*REQUIRED ACTION 1*
In the discussion of "sometime" versus "some time," where does the weak emphasis fall in "some time" in Oz?
*REQUIRED ACTION 2*
Translate this sentence from the discussion of "sometime" versus "some time" into Spanish: "Sadly, the difference between these expressions is losing recognition, more so in the written version."
*REQUIRED ACTION 3*
Return the part of the discussion of "sometime" versus "some time" from "Joe, you should" to "on the last.", copied verbatim.
[Opening EXERCISE PASSAGE section]
Joe, you should add this word to your one-word/two-word thread.

In Oz-talk, "sometime" means "at an unspecified point in time" - e.g. "I will do that sometime tomorrow."  On the other hand, "some time"  means "a passage of time" - e.g. "Some time ago, my wife Leonor...etc."

Sadly, the difference between these expressions is losing recognition, more so in the written version.

NB - The same reasoning applies to this sentence:

"...One of our most active Forum members, Max Sims, is taking a long vacation Down Under and won’t be able to join us for quite sometime..."

Note, too, that in Oz, "sometime" has the (weak) emphasis on the first syllable; "some time" on the last.

I take it to mean that you are using Oz-talk in the sense of language in an ideal or fantastical place. In my own little realist part of the planet, however, “sometime” is used quite differently. We use the adverb “sometime”—the one-word version—to mean “at some not specified or definitely known point of time,” as in my sentence that you’ve placed in contention here, “Sometime ago, my wife Leonor…”, not “Some time ago, my wife Leonor…” But I must concede, although for a reason other than what you have cited, that the two-word variety is the proper usage in the following sentence that I wrote in reference to you: “One of our most active Forum members, Max Sims, is taking a long vacation Down Under and won’t be able to join us for quite sometime.” It should be “some time”—two words—because the intended sense is for an unspecified or indefinite period—not a point—of time. I actually had intended to use “some time” in that particular sentence, but a typo somehow intervened to make it “sometime.” (Just to keep our bearings straight, the sense for the two-word version is similar to that in this sentence: “He won’t be able to join us for quite a time.”)
[Closing EXERCISE PASSAGE section]
[Opening DATA EXCERPT section]
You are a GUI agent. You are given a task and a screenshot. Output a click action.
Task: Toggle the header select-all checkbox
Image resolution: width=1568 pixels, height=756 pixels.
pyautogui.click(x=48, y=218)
[Closing DATA EXCERPT section]
*ANSWER 1*
On the last syllable.

*ANSWER 2*
Lamentablemente, la diferencia entre estas expresiones está perdiendo reconocimiento, más aún en la versión escrita.

*ANSWER 3*
Joe, you should add this word to your one-word/two-word thread.

In Oz-talk, "sometime" means "at an unspecified point in time" - e.g. "I will do that sometime tomorrow."  On the other hand, "some time"  means "a passage of time" - e.g. "Some time ago, my wife Leonor...etc."

Sadly, the difference between these expressions is losing recognition, more so in the written version.

NB - The same reasoning applies to this sentence:

"...One of our most active Forum members, Max Sims, is taking a long vacation Down Under and won’t be able to join us for quite sometime..."

Note, too, that in Oz, "sometime" has the (weak) emphasis on the first syllable; "some time" on the last.